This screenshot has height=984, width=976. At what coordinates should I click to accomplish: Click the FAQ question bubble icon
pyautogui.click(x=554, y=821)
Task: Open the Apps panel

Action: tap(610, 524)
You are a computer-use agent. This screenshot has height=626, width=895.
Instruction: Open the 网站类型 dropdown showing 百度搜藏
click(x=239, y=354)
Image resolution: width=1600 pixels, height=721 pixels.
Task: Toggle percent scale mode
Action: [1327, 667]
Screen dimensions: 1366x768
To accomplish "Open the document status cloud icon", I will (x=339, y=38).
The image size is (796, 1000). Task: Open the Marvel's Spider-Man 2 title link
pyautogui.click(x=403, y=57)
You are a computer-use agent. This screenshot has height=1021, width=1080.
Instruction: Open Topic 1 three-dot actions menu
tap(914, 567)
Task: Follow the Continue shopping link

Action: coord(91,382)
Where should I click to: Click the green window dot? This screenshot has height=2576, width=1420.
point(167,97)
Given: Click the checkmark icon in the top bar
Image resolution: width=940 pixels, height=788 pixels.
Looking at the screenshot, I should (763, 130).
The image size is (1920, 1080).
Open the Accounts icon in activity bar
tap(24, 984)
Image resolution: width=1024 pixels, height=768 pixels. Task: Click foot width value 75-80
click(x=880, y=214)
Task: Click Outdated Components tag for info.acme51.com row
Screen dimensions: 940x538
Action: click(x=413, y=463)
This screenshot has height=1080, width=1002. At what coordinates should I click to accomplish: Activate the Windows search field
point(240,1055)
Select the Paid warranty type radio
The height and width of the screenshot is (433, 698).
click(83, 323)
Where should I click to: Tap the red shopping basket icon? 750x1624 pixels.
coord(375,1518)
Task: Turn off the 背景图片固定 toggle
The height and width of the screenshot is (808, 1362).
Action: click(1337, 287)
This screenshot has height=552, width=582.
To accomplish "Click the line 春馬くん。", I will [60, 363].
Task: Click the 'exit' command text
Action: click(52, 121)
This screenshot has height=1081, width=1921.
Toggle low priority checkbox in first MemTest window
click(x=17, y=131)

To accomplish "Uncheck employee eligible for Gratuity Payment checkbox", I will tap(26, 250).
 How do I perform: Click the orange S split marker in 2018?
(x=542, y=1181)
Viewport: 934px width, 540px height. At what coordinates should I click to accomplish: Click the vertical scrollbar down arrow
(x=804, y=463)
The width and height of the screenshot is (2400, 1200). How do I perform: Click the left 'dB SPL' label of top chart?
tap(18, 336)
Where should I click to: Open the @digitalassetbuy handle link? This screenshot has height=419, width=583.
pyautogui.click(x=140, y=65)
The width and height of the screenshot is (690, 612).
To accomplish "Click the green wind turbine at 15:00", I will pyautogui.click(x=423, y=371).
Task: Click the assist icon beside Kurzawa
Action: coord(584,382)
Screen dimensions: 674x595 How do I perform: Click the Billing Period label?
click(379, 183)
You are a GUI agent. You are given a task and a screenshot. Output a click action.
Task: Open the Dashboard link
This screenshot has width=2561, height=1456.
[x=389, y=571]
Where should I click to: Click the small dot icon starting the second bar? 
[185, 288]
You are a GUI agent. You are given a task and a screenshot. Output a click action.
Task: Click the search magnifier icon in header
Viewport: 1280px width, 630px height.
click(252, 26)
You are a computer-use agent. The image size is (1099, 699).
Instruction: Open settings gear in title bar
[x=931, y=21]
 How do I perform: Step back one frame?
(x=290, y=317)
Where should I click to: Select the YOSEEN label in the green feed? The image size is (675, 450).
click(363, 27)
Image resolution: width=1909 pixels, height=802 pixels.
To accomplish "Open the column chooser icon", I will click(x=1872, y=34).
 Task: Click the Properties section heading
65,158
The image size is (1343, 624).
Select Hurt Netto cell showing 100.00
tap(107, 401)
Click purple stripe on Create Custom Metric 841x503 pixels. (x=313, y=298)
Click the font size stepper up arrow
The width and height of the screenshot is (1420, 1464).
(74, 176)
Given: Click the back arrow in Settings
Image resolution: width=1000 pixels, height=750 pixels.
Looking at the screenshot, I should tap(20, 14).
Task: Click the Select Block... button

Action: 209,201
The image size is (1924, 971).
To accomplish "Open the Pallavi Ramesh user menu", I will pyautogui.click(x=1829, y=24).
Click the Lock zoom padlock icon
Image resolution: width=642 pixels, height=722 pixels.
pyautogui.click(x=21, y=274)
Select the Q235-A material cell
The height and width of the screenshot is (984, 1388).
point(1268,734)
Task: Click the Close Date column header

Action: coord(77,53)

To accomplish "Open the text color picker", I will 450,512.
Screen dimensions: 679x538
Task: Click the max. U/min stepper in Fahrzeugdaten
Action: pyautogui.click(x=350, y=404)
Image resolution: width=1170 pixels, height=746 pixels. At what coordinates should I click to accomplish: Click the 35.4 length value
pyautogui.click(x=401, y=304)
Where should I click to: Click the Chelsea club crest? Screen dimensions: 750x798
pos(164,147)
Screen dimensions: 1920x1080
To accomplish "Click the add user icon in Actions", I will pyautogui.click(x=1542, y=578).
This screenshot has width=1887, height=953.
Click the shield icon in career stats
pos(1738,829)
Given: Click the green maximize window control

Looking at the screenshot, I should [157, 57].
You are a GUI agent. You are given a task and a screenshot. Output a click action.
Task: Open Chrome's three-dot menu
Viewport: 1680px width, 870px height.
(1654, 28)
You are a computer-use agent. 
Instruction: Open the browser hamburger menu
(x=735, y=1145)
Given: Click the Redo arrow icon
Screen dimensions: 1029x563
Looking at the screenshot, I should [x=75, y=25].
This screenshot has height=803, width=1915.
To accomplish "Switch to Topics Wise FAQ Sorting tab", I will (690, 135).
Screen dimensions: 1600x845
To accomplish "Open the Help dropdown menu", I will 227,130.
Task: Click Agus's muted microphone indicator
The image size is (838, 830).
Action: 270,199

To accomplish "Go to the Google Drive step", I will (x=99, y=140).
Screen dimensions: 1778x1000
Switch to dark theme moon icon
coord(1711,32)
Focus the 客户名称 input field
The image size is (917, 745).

» Exercise description:
Reproduce all the items above line for line, without changing anything.

» The response:
This screenshot has height=984, width=976. At what coordinates should I click to accomplish: Click the FAQ question bubble icon
pyautogui.click(x=554, y=821)
Task: Open the Apps panel

Action: tap(610, 524)
You are a computer-use agent. This screenshot has height=626, width=895.
Instruction: Open the 网站类型 dropdown showing 百度搜藏
click(x=239, y=354)
Image resolution: width=1600 pixels, height=721 pixels.
Task: Toggle percent scale mode
Action: [1327, 667]
Screen dimensions: 1366x768
To accomplish "Open the document status cloud icon", I will (x=339, y=38).
The image size is (796, 1000). Task: Open the Marvel's Spider-Man 2 title link
pyautogui.click(x=403, y=57)
You are a computer-use agent. This screenshot has height=1021, width=1080.
Instruction: Open Topic 1 three-dot actions menu
tap(914, 567)
Task: Follow the Continue shopping link

Action: coord(91,382)
Where should I click to: Click the green window dot? This screenshot has height=2576, width=1420.
point(167,97)
Given: Click the checkmark icon in the top bar
Image resolution: width=940 pixels, height=788 pixels.
Looking at the screenshot, I should (763, 130).
The image size is (1920, 1080).
Open the Accounts icon in activity bar
tap(24, 984)
Image resolution: width=1024 pixels, height=768 pixels. Task: Click foot width value 75-80
click(x=880, y=214)
Task: Click Outdated Components tag for info.acme51.com row
Screen dimensions: 940x538
Action: click(x=413, y=463)
This screenshot has height=1080, width=1002. At what coordinates should I click to accomplish: Activate the Windows search field
point(240,1055)
Select the Paid warranty type radio
The height and width of the screenshot is (433, 698).
click(83, 323)
Where should I click to: Tap the red shopping basket icon? 750x1624 pixels.
coord(375,1518)
Task: Turn off the 背景图片固定 toggle
The height and width of the screenshot is (808, 1362).
Action: click(1337, 287)
This screenshot has height=552, width=582.
To accomplish "Click the line 春馬くん。", I will [60, 363].
Task: Click the 'exit' command text
Action: click(52, 121)
This screenshot has height=1081, width=1921.
Toggle low priority checkbox in first MemTest window
click(x=17, y=131)

To accomplish "Uncheck employee eligible for Gratuity Payment checkbox", I will tap(26, 250).
 How do I perform: Click the orange S split marker in 2018?
(x=542, y=1181)
Viewport: 934px width, 540px height. At what coordinates should I click to accomplish: Click the vertical scrollbar down arrow
(x=804, y=463)
The width and height of the screenshot is (2400, 1200). How do I perform: Click the left 'dB SPL' label of top chart?
tap(18, 336)
Where should I click to: Open the @digitalassetbuy handle link? This screenshot has height=419, width=583.
pyautogui.click(x=140, y=65)
The width and height of the screenshot is (690, 612).
To accomplish "Click the green wind turbine at 15:00", I will pyautogui.click(x=423, y=371).
Task: Click the assist icon beside Kurzawa
Action: coord(584,382)
Screen dimensions: 674x595 How do I perform: Click the Billing Period label?
click(379, 183)
You are a GUI agent. You are given a task and a screenshot. Output a click action.
Task: Open the Dashboard link
This screenshot has width=2561, height=1456.
[x=389, y=571]
Where should I click to: Click the small dot icon starting the second bar? 
[185, 288]
You are a GUI agent. You are given a task and a screenshot. Output a click action.
Task: Click the search magnifier icon in header
Viewport: 1280px width, 630px height.
click(252, 26)
You are a computer-use agent. The image size is (1099, 699).
Instruction: Open settings gear in title bar
[x=931, y=21]
 How do I perform: Step back one frame?
(x=290, y=317)
Where should I click to: Select the YOSEEN label in the green feed? The image size is (675, 450).
click(363, 27)
Image resolution: width=1909 pixels, height=802 pixels.
To accomplish "Open the column chooser icon", I will click(x=1872, y=34).
 Task: Click the Properties section heading
65,158
The image size is (1343, 624).
Select Hurt Netto cell showing 100.00
tap(107, 401)
Click purple stripe on Create Custom Metric 841x503 pixels. (x=313, y=298)
Click the font size stepper up arrow
The width and height of the screenshot is (1420, 1464).
(74, 176)
Given: Click the back arrow in Settings
Image resolution: width=1000 pixels, height=750 pixels.
Looking at the screenshot, I should tap(20, 14).
Task: Click the Select Block... button

Action: 209,201
The image size is (1924, 971).
To accomplish "Open the Pallavi Ramesh user menu", I will pyautogui.click(x=1829, y=24).
Click the Lock zoom padlock icon
Image resolution: width=642 pixels, height=722 pixels.
pyautogui.click(x=21, y=274)
Select the Q235-A material cell
The height and width of the screenshot is (984, 1388).
point(1268,734)
Task: Click the Close Date column header

Action: coord(77,53)

To accomplish "Open the text color picker", I will 450,512.
Screen dimensions: 679x538
Task: Click the max. U/min stepper in Fahrzeugdaten
Action: pyautogui.click(x=350, y=404)
Image resolution: width=1170 pixels, height=746 pixels. At what coordinates should I click to accomplish: Click the 35.4 length value
pyautogui.click(x=401, y=304)
Where should I click to: Click the Chelsea club crest? Screen dimensions: 750x798
pos(164,147)
Screen dimensions: 1920x1080
To accomplish "Click the add user icon in Actions", I will pyautogui.click(x=1542, y=578).
This screenshot has width=1887, height=953.
Click the shield icon in career stats
pos(1738,829)
Given: Click the green maximize window control

Looking at the screenshot, I should [157, 57].
You are a GUI agent. You are given a task and a screenshot. Output a click action.
Task: Open Chrome's three-dot menu
Viewport: 1680px width, 870px height.
(1654, 28)
You are a computer-use agent. 
Instruction: Open the browser hamburger menu
(x=735, y=1145)
Given: Click the Redo arrow icon
Screen dimensions: 1029x563
Looking at the screenshot, I should [x=75, y=25].
This screenshot has height=803, width=1915.
To accomplish "Switch to Topics Wise FAQ Sorting tab", I will (690, 135).
Screen dimensions: 1600x845
To accomplish "Open the Help dropdown menu", I will 227,130.
Task: Click Agus's muted microphone indicator
The image size is (838, 830).
Action: 270,199

To accomplish "Go to the Google Drive step", I will (x=99, y=140).
Screen dimensions: 1778x1000
Switch to dark theme moon icon
coord(1711,32)
Focus the 客户名称 input field
The image size is (917, 745).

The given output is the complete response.